My requirements are:
- Handle up to ~100,000 insert commands a second (sometimes several ones from different threads). 100,000 is the peak; Most of the time the amount would be between hundreds to a few thousands.
- Store millions of records.
- Query the data as quickly as possible.
- Part of the data properties change for every entity, which fits non-relational database behavior more than relational ones. However, the sum of possible properties is not huge, so it can be presented as columns in a relational database (if it’s much faster this way).
- Update commands will rarely occur.
Which DB would you recommend me to use?
Thanks!
Update: The OS I’m using isn’t Windows. I thought that if SQL Server would be the most recommended DB then I might switch but from your responses, this is not the case.
Regarding the budget – I will start with the cheapest option and I guess that this will change once the company has more money and more users.
No one has recommended no-sql databases. Are they really that bad for this kind of requirements?
The answer depeneds on asking additional questions, such as how much you want to spend, what OS you are using, and what expertise you have in-house.
Database that I know of that can handle such a massive scale include:
DB2, Oracle, Teradata, and SQL Server. MySQL may also be an option, though I’m not sure of its performance capabilities.
There are others, I’m sure, designed for handling data on the massive scale you are suggesting, and you may need to look into those, as well.
So, if your OS is not Windows, you can exclude SQL Server.
If you are going on the cheap, MySQL may be the option.
DB2 and Oracle are both mature database systems. If your system is mainframe (IBM 370), I’d recommend DB2, but for Unix-based either may be an option.

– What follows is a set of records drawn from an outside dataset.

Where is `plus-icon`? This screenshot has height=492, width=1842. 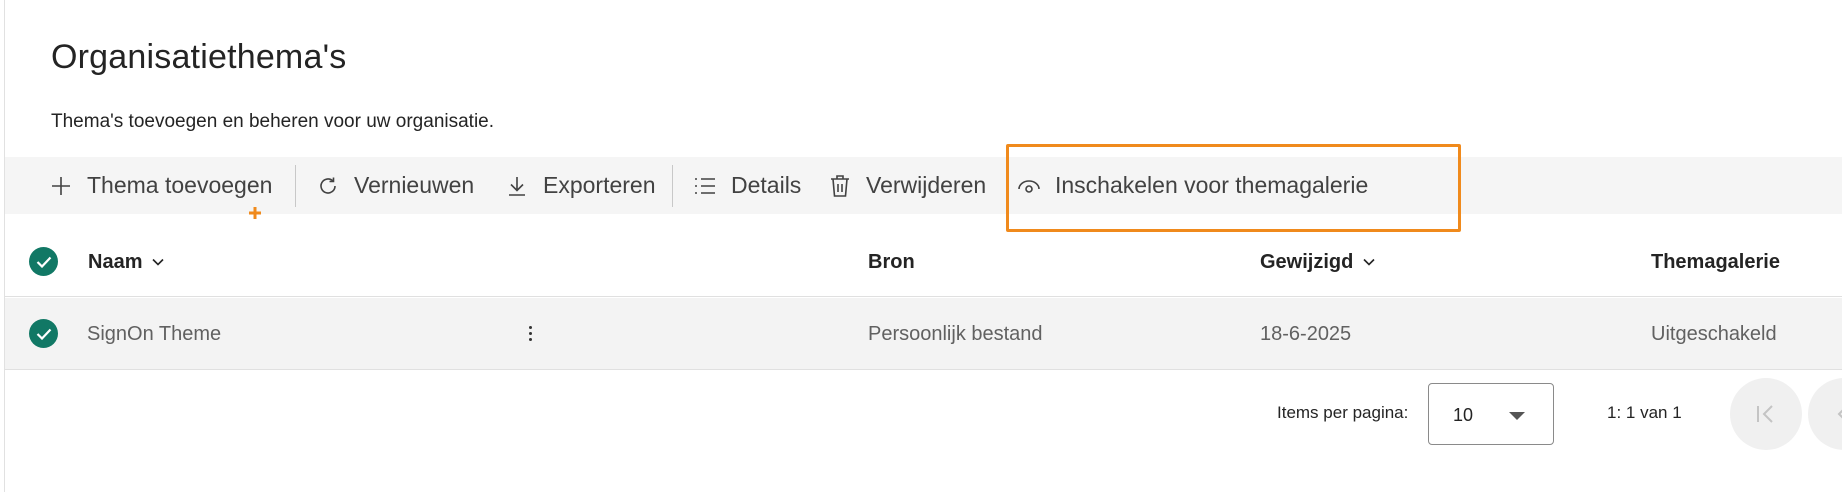 plus-icon is located at coordinates (61, 186).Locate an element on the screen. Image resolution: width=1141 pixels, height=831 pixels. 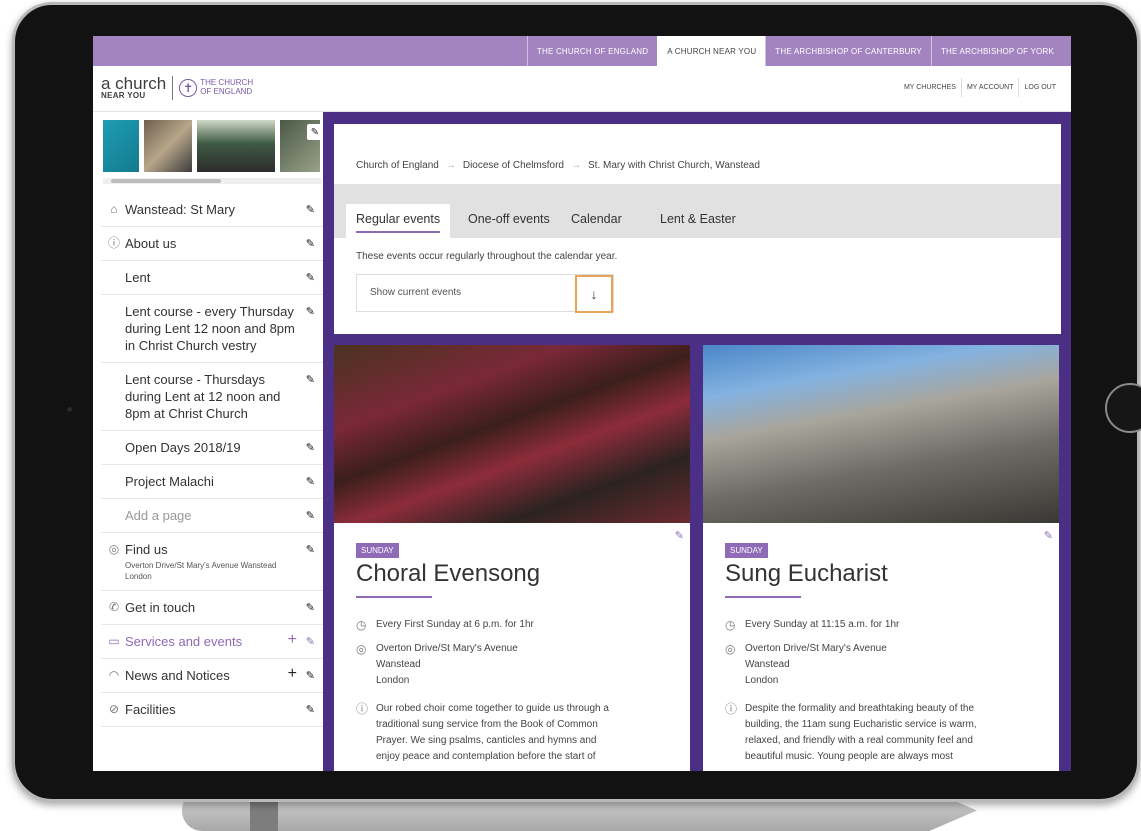
event-photo is located at coordinates (881, 434).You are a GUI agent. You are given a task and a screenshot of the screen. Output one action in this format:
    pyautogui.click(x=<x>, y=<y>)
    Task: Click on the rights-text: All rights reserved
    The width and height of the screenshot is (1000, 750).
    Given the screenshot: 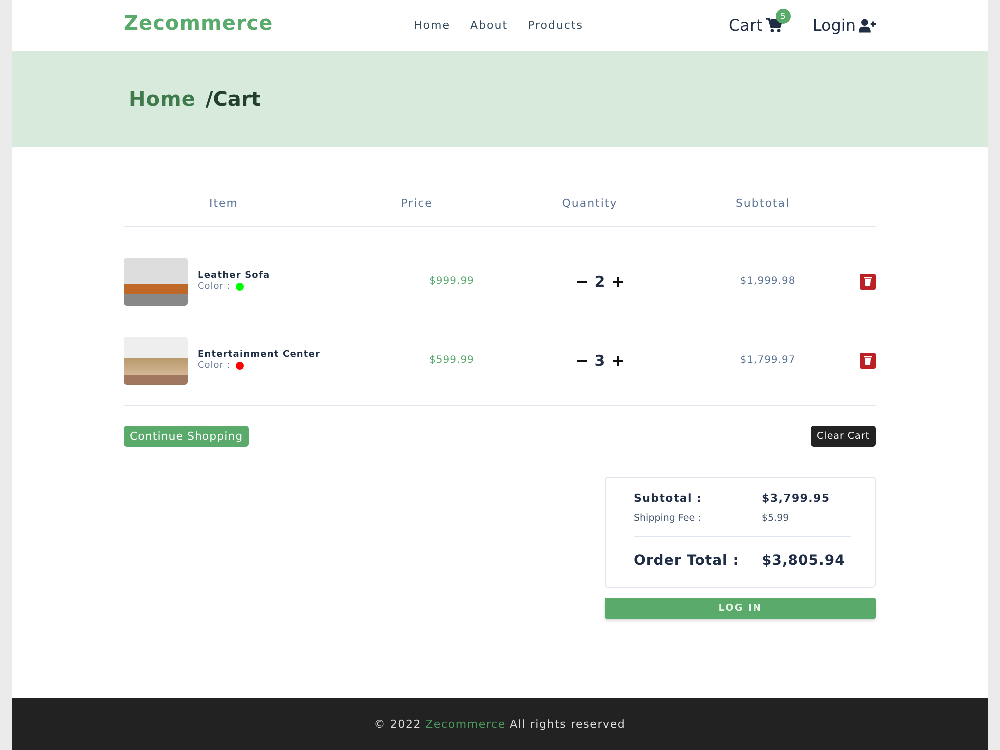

I don’t know much about Teradata, but I know it is specifically designed for massive amounts of data, so may be closer to what you are looking for.
A more complete list of choices can be found here: http://en.wikipedia.org/wiki/List_of_relational_database_management_systems
A decent comparason of database here: http://en.wikipedia.org/wiki/Comparison_of_relational_database_management_systems
100000+ inserts a second is a huge number, no matter what you choose, you are looking at spending a fortune on hardware to handle this.